Just a few years after snapping up Inco, Brazilian miner's chief issues warning amid contentious labour talks and summer shutdown
Andy Hoffman
Less than three years after winning a $19-billion "dream" acquisition of Inco, the head of Brazil's Vale SA has made a shocking assessment of its Sudbury operations: They're unsustainable at current cost levels.
The comments from Vale chief executive officer Roger Agnelli come amid simmering tensions between the company and unionized workers in Sudbury.
The Brazilian mining giant is demanding major concessions from 3,300 workers there; contract talks have broken off and a potential strike looms as the Sudbury operations endure a two-month summer shutdown in response to dismal nickel prices.
"Sudbury is Vale's highest-cost operation and it's not sustainable," Mr. Agnelli told reporters Tuesday in Rio de Janeiro.
His comments fuelled the sniping that has erupted between Vale and its unionized Sudbury workers, who are to vote on the company's latest contract offer on Friday and Saturday. If they reject the offer, workers could be on strike could be as early as July 12.
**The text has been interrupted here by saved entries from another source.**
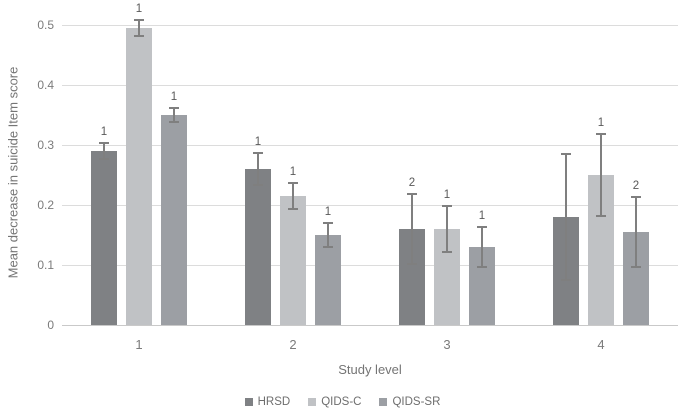 This screenshot has width=685, height=415. Describe the element at coordinates (328, 280) in the screenshot. I see `bar-qids-sr-group2` at that location. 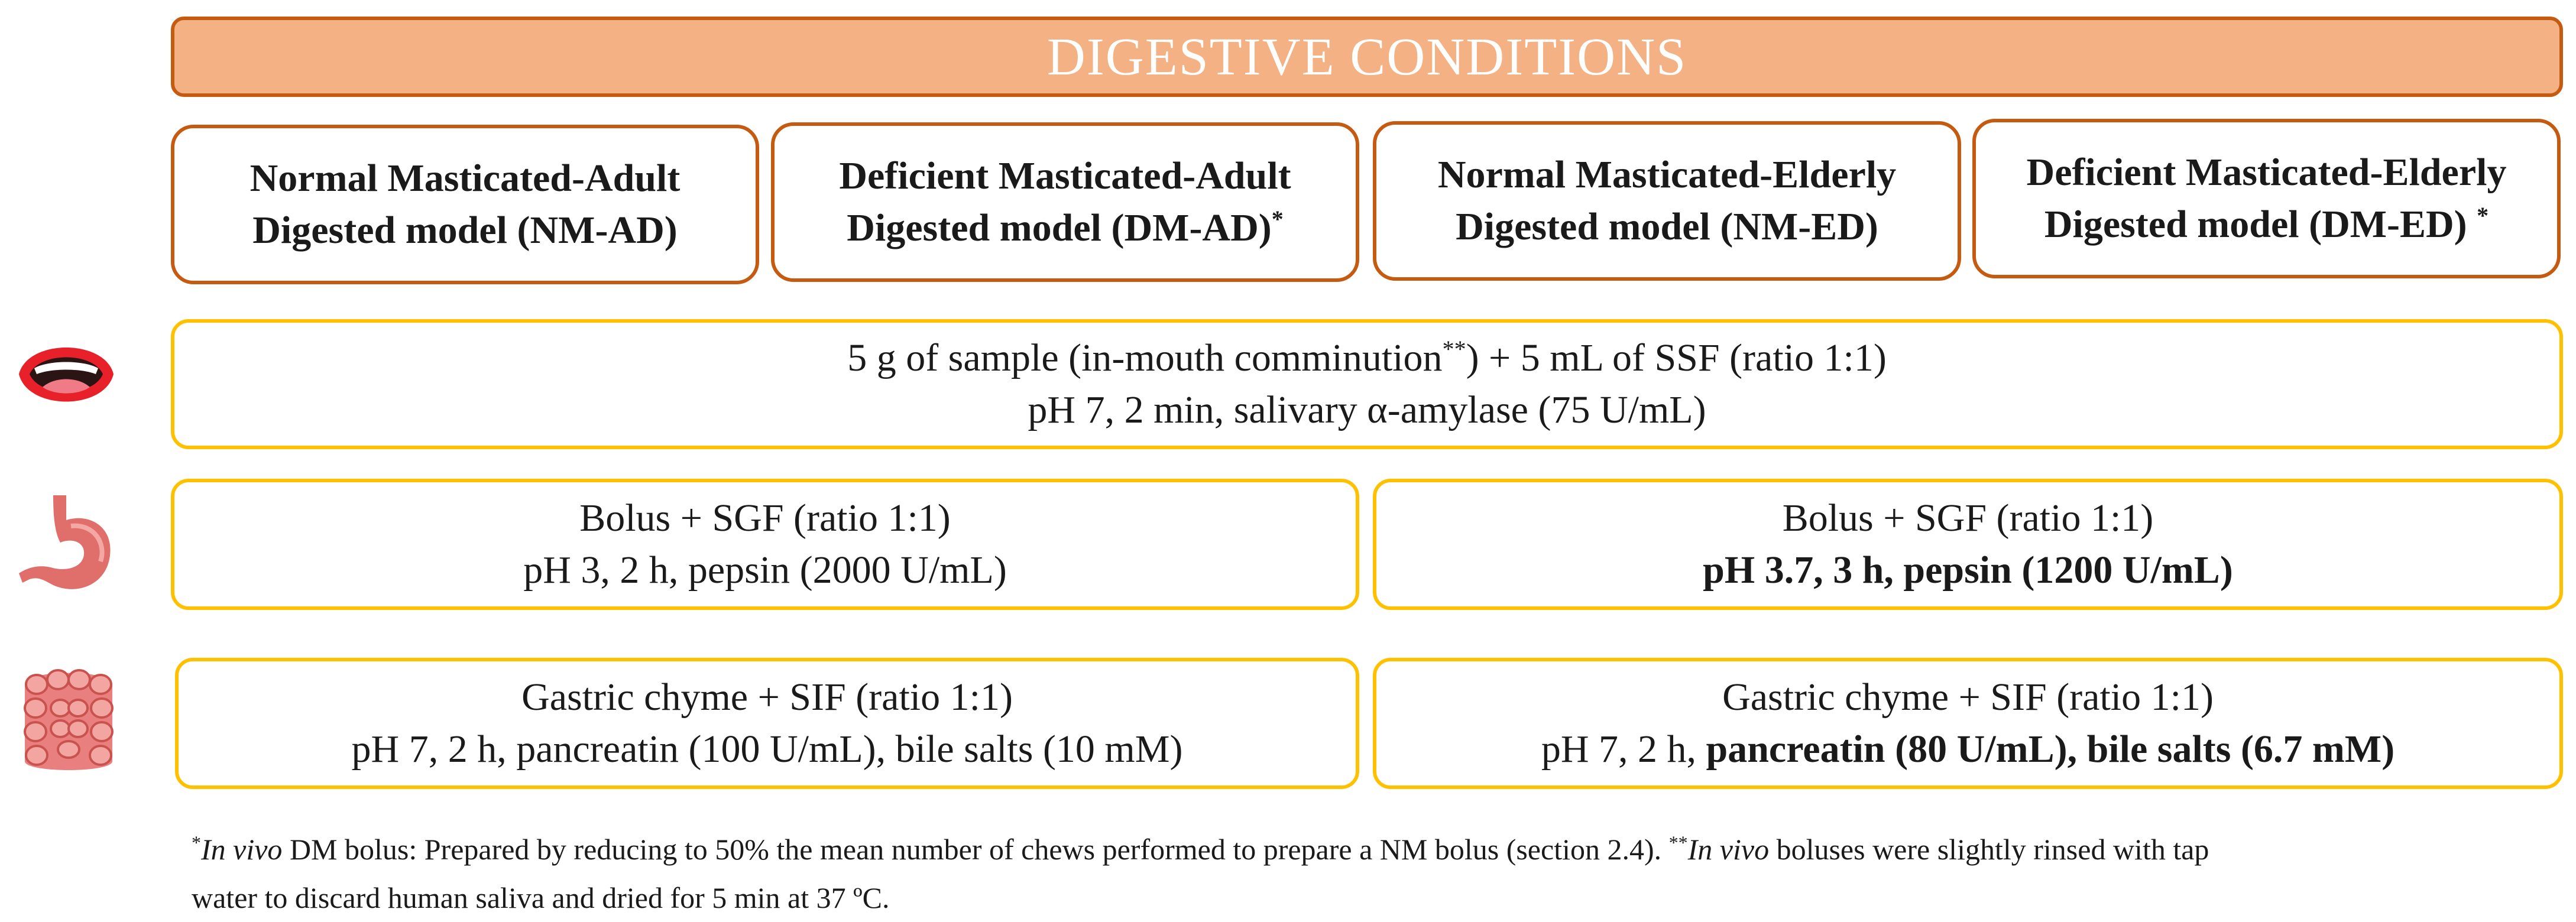 What do you see at coordinates (1667, 226) in the screenshot?
I see `model-label-line2: Digested model (NM-ED)` at bounding box center [1667, 226].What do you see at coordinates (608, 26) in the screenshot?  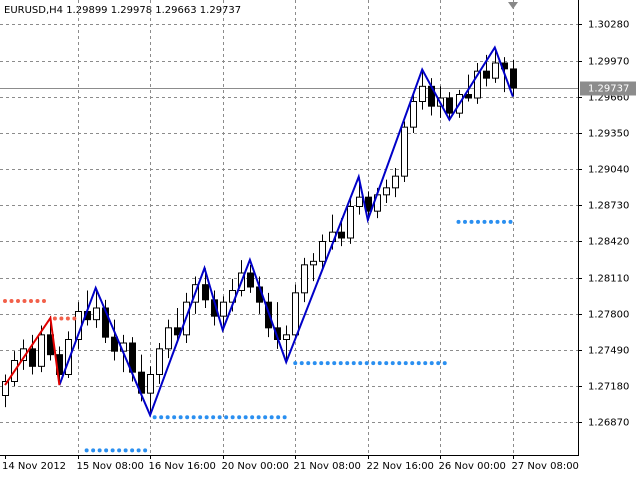 I see `y-tick-label: 1.30280` at bounding box center [608, 26].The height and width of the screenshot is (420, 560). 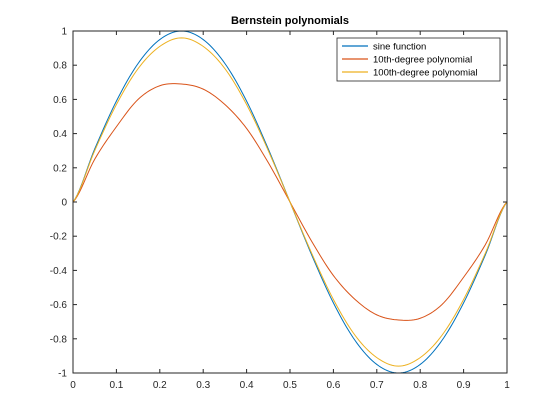 What do you see at coordinates (60, 100) in the screenshot?
I see `y-tick-label: 0.6` at bounding box center [60, 100].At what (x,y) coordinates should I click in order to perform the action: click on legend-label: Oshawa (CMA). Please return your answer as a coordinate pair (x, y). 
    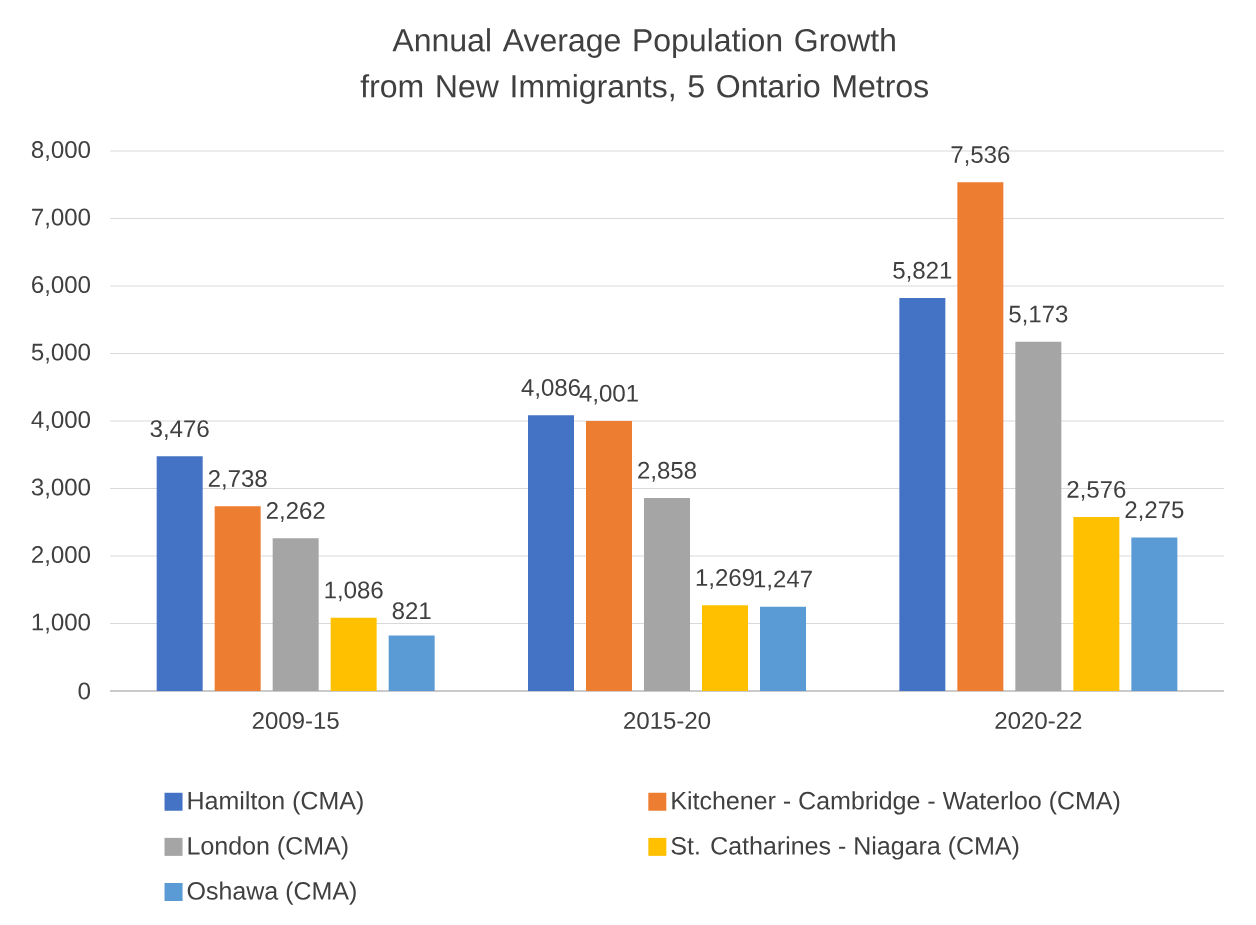
    Looking at the image, I should click on (272, 893).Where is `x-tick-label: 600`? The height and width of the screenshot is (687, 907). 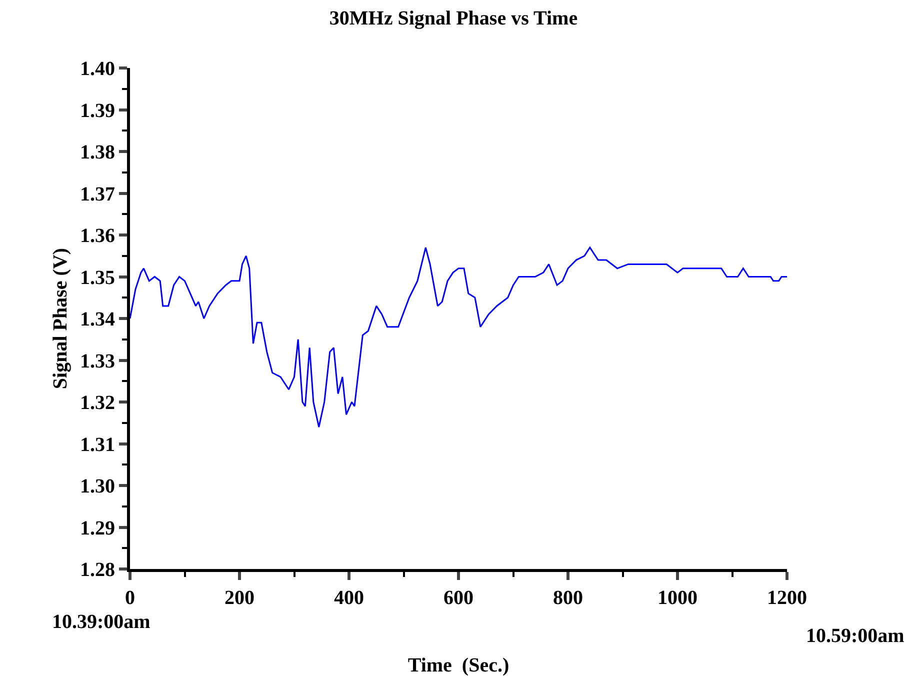
x-tick-label: 600 is located at coordinates (459, 598).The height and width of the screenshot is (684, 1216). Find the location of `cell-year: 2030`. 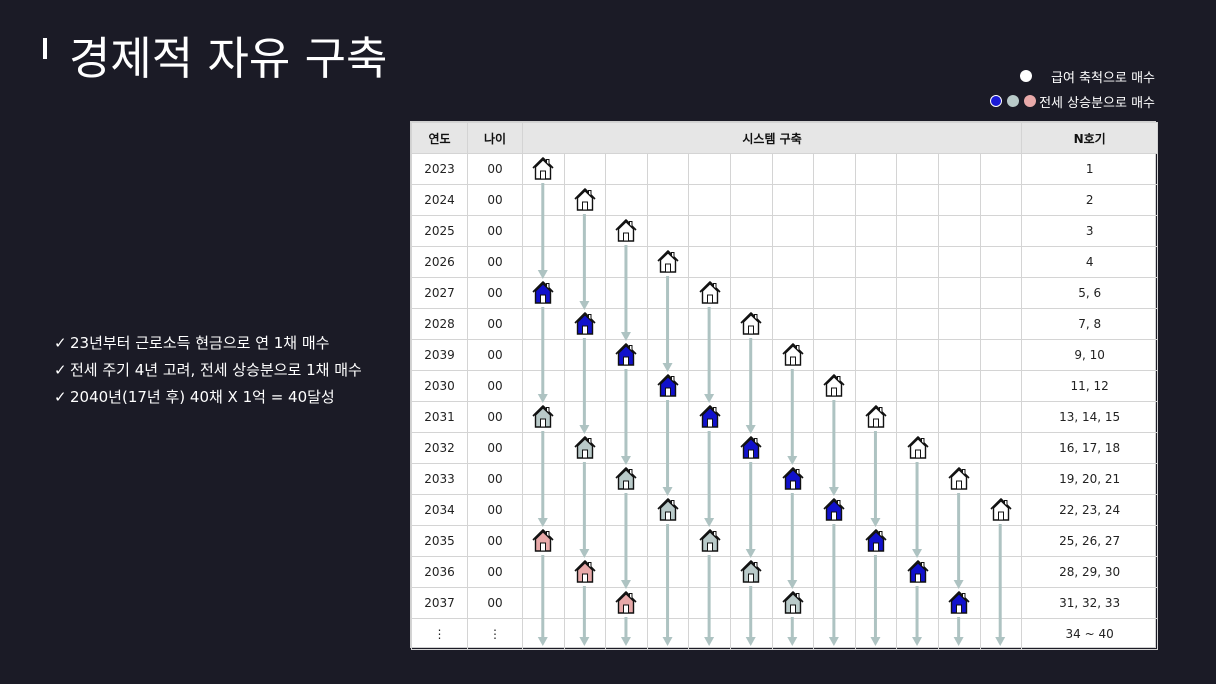

cell-year: 2030 is located at coordinates (440, 386).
Wayne Fraser, Ontario director of the United Steelworkers, said Inco's new owner is using the commodities crash to gut the union's collective agreement. Vale wants to close the defined benefit pension plan to new employees and reduce the so-called nickel bonus, which rewards workers when the price of nickel is high.
"It's unbelievable. It looks like they want a war in Sudbury," Mr. Fraser said in an interview.
He said Vale's Ontario operations have remained profitable despite the downturn, earning $2-million (U.S.) in the first quarter of 2009 and $4.2-billion in profit over the past 21/2 years.
"Mr. Agnelli is smoking something in his pipe, I think, and it's not regular tobacco ? We know there is a blip in the market right now, but to say that Sudbury is not sustainable is a complete falsehood," Mr. Fraser said.
Mr. Agnelli's pessimistic appraisal of Inco's Sudbury mines, smelter and processing facilities marks a sharp contrast to his enthusiasm for the assets in 2007, when Vale, an iron ore producer with backing from the Brazilian government, won a hotly contested battle for the Canadian company.
"Canada is a mining country. It's a country that has the legislation, experience, tradition, and very good people who work inside this sector. So it was very important for us to be in a country like Canada ? we had a dream to be there," Mr. Agnelli said at the time.
Vale made a series of commitments under the Investment Canada Act to demonstrate the foreign takeover was a "net benefit" to Canada, including a pledge that it would not lay off any employees for three years.
Yet as nickel prices have crumbled in the face of the global recession - falling to about $7 a pound from a peak of nearly $25 shortly after it completed the controversial takeover - Vale has cut jobs and imposed shutdowns in the Northern Ontario city.
In March, it announced plans to cut 423 Canadian jobs, including 261 in Sudbury. Then it said it would halt mining and processing nickel in Sudbury during June and July to reduce nickel inventories, as demand for the metal used to make stainless steel remained abysmal.
Federal Industry Minister Tony Clement initially demanded answers from Vale for violating its Investment Canada Act commitments but later said he was satisfied that Vale was not targeting Sudbury with its job cuts and mine shutdowns.